La Chiesa in uscita verso le periferie del cuore e delle società
Si è visto infatti in questi quattro anni che Francesco ha voluto una Chiesa in uscita come disse nella sua prima intervista, quella a Civiltà Cattolica. Magari una Chiesa accidentata ma che va in cerca dei lontani con pastori con l’odore delle pecore, non funzionari. Un’attenzione testimoniata anche dalla sua Esortazione Apostolica post-sinodale, Amoris laetitia, che, senza cedere sul Magistero, lo esprime nel suo senso più profondo: la carità di chi non giudica ma ama e offre strade di misericordia e di ritorno al Signore, come indica anche il Giubileo da lui indetto.

Custodire il creato
Il suo invito a custodire si allarga nell’omelia anche al creato interpellando non solo i cristiani ma anche tutti gli uomini di buona volontà.
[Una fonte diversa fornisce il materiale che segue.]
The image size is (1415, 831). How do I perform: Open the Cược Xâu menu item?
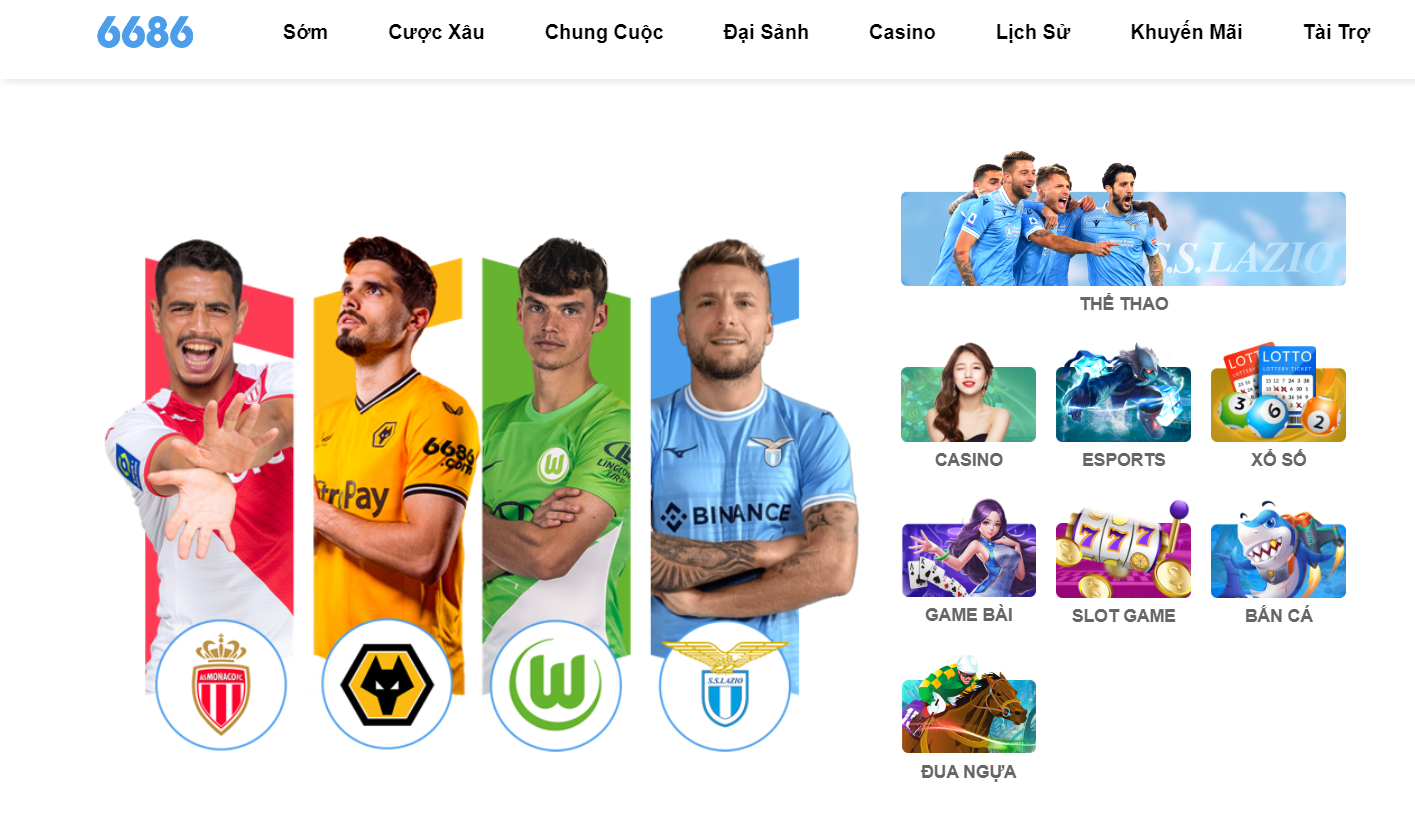tap(436, 32)
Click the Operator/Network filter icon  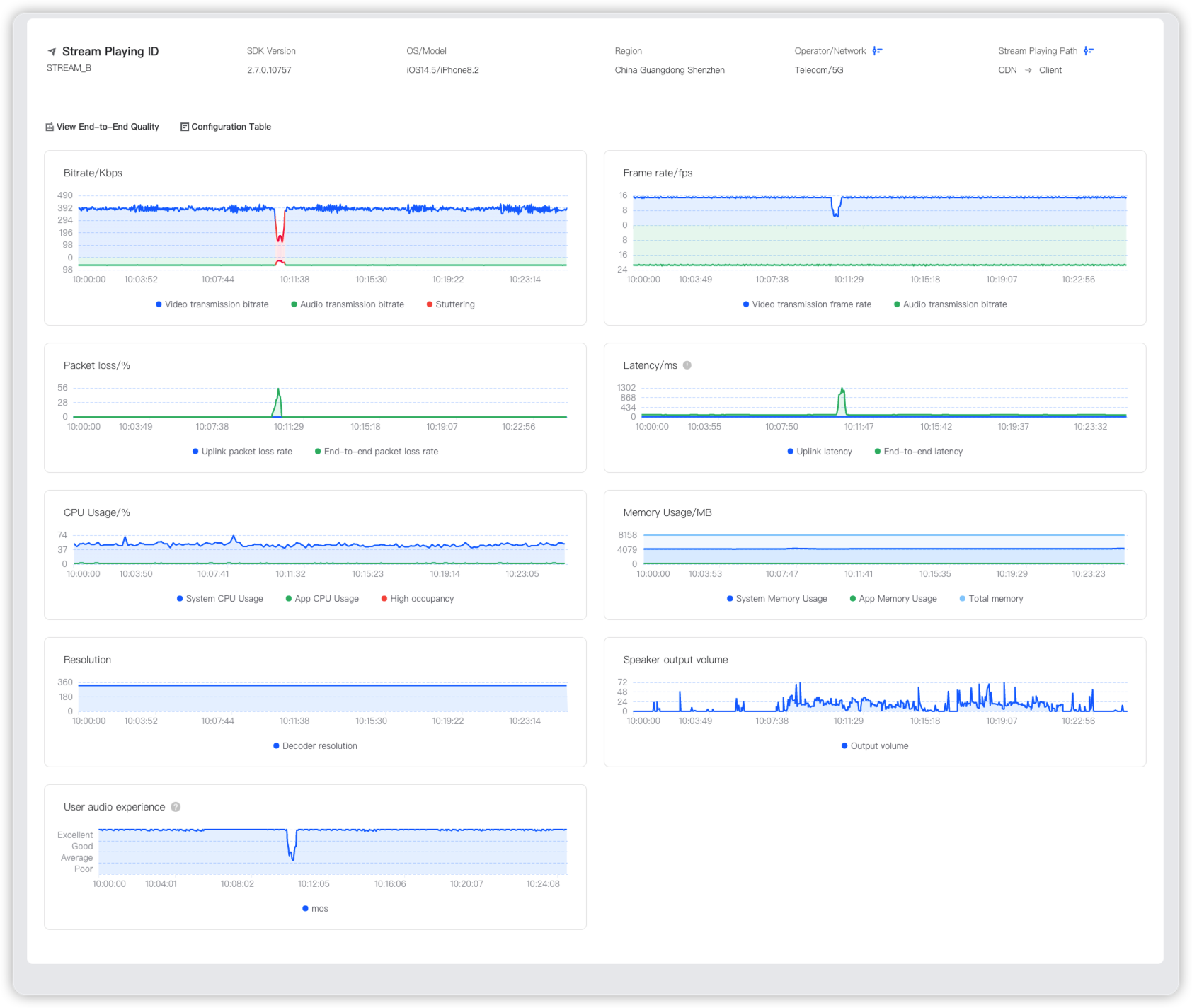click(x=877, y=51)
Parole spesso ricordate, poi, nei suoi discorsi e in modo magistrale nell’Enciclica Laudato sì:

“E’ il custodire l’intero creato, la bellezza del creato, come ci viene detto nel Libro della Genesi e come ci ha mostrato San Francesco d’Assisi: è l’avere rispetto per ogni creatura di Dio e per l’ambiente in cui viviamo. E’ il custodire la gente, l’aver cura di tutti, di ogni persona, con amore, specialmente dei bambini, dei vecchi, di coloro che sono più fragili e che spesso sono nella periferia del nostro cuore”.

Custodire per portare la speranza di Gesù
Anche con le Messe a Casa Santa Marta, ha voluto e vuole incontrare la gente e ricordare quale è la missione del cristiano. Custodire punta infatti ad “aprire l’orizzonte della speranza”, parola a cui non a caso sta dedicando il ciclo di catechesi all’udienza generale:

“Custodire Gesù con Maria, custodire l’intera creazione, custodire ogni persona, specie la più povera, custodire noi stessi: ecco un servizio che il Vescovo di Roma è chiamato a compiere, ma a cui tutti siamo chiamati per far risplendere la stella della speranza: Custodiamo con amore ciò che Dio ci ha donato!”.
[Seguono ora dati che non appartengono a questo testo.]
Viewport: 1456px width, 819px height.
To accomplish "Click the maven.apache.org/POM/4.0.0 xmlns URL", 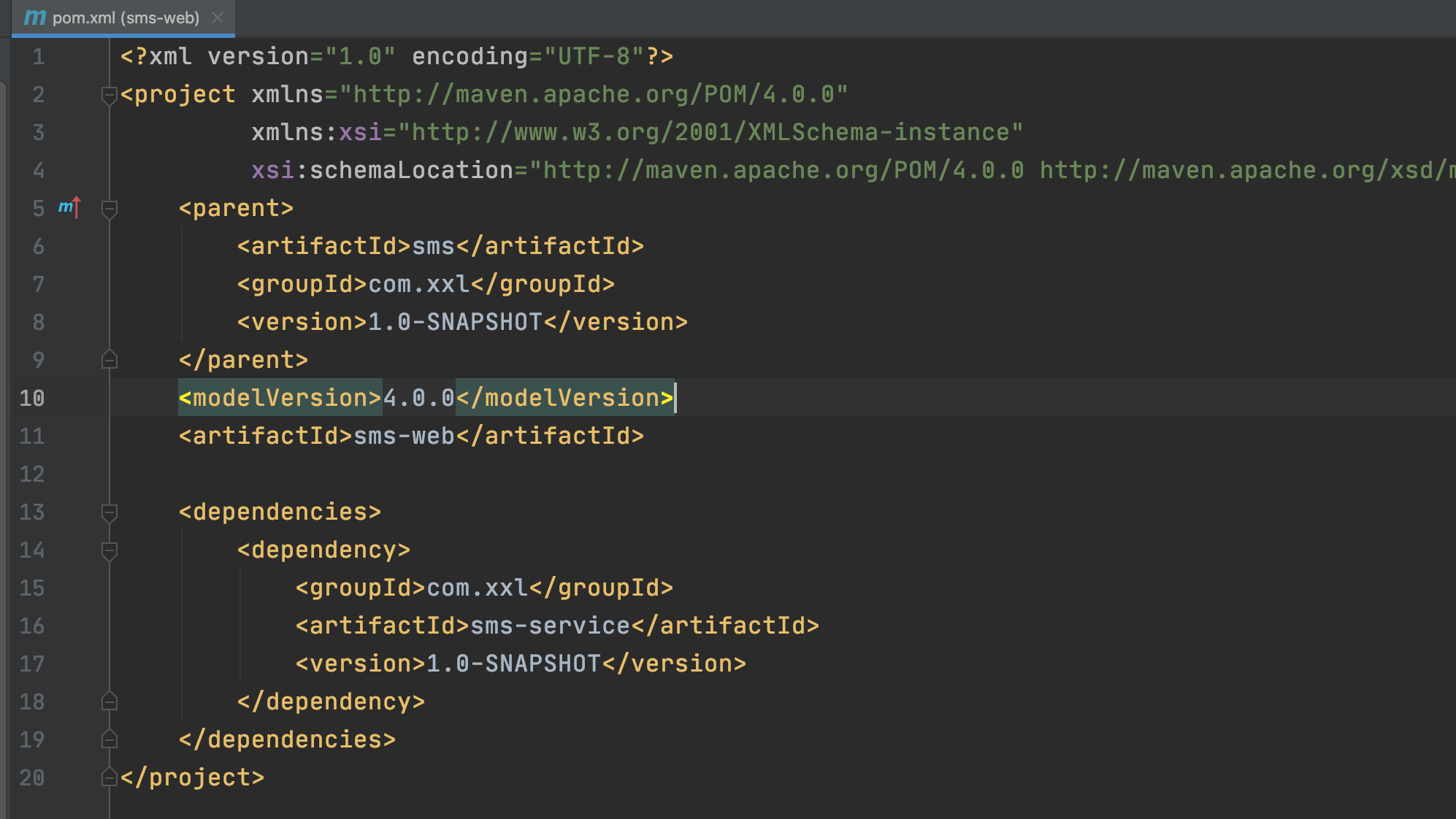I will (x=594, y=95).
“Per favore non lasciatevi rubare la speranza”, aveva detto ai giovani alla Messa solenne della Domenica delle Palme, che poi era la prima domenica dopo l’inizio del Pontificato. Non a caso dopo i Sinodi sulla famiglia, saranno proprio i giovani al centro del prossimo Sinodo da lui voluto. E Francesco parla di una speranza non mondana ma di quella che ci dà Gesù.